I have a friend. She is a fabulous girl: warm, fun to be around, outgoing, and pretty. She is really funky with ever changing hair and fashionable clothes. She has a good relationship with her family and a nice car to drive to work. But she has a problem, a problem that many of us girls has encountered, she has a crush.
Okay, so crush sounds pretty juvenile but since it isn't really true love but more of an obsession that term fits. She has liked this guy for about 5 years now and it is starting to drive her crazy. What happened is recently she confessed her feelings to him and he didn't reciprocate them but he didn't really shut the door either. So now she has a glimmer of hope that the friendship and "respect" he feels for her will lead to more. She denies this, of course, and says that they are just friends but we (all her real friends) can see through that lie. Because everything he does effects how she feels. If he is considerate and focuses special attention on her, she is happy but if he acts like a self-absorbed ass, which is the majority of the time, she is devastated. "Why didn't he call when he said he would?" "Why didn't he show up at my party?" "Why does he like this other girl who has a boyfriend?" The bad is clearly outweighing the good but she cannot cut him off and just walk away from their dysfunctional relationship. That is why I call it a crush because it is crushing her happiness and she can't seem to get out from under it.

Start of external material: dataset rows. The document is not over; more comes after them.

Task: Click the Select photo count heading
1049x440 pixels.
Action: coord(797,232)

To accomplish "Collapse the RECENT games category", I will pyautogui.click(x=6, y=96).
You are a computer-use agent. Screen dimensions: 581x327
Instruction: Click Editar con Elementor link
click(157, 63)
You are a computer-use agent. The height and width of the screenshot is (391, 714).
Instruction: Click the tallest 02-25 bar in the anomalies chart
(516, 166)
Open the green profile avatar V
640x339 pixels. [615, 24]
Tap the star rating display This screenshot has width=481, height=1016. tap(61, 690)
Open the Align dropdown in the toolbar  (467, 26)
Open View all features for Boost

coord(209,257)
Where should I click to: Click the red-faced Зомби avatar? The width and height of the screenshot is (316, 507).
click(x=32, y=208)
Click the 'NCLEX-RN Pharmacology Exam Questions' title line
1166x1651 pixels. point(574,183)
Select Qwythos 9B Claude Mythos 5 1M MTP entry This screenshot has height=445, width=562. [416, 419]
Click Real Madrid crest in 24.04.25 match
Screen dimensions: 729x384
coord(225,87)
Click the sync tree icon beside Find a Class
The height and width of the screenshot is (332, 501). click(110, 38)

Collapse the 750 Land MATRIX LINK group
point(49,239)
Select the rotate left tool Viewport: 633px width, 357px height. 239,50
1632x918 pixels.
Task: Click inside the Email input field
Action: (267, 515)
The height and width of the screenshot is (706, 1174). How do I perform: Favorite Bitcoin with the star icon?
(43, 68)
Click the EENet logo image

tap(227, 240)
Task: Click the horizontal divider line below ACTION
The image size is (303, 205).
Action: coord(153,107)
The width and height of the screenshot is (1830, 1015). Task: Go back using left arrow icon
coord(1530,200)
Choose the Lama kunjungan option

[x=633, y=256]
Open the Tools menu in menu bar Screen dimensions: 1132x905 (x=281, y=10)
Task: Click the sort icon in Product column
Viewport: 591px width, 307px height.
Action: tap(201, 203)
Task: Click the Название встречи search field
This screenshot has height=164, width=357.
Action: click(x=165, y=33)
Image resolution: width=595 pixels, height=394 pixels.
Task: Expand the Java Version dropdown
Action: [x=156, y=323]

When the object of our affection, refuses to be affectionate to us, why is it so hard to leave it be? We've all been there; pining after someone we cannot have and if we did have them we would only end up more wounded anyhow. We can't help but pin our hopes of 'perfection' onto this person, often for very trivial reasons like "He has such lovely hair" or "She has adorable dimples." Why should meaningless physical attributes that attract us to an individual cause rational human beings to create great imaginary love affairs? It is just lust gone awry but it still hurts us when it turns out badly. We won't heed our friends' advice and though we can see it isn't right, we won't give up. We become trapped - fused to our crush, unable to pull away and save ourselves.
I know that eventually she won't be able to take it anymore and she'll see him for what he really is: a pretty face without the necessary substance to sustain a meaningful relationship. But until then, I just sympathize with how it feels to have that weight pushing down on your happiness when all you can do is dream that what is crushing you is really a loving embrace.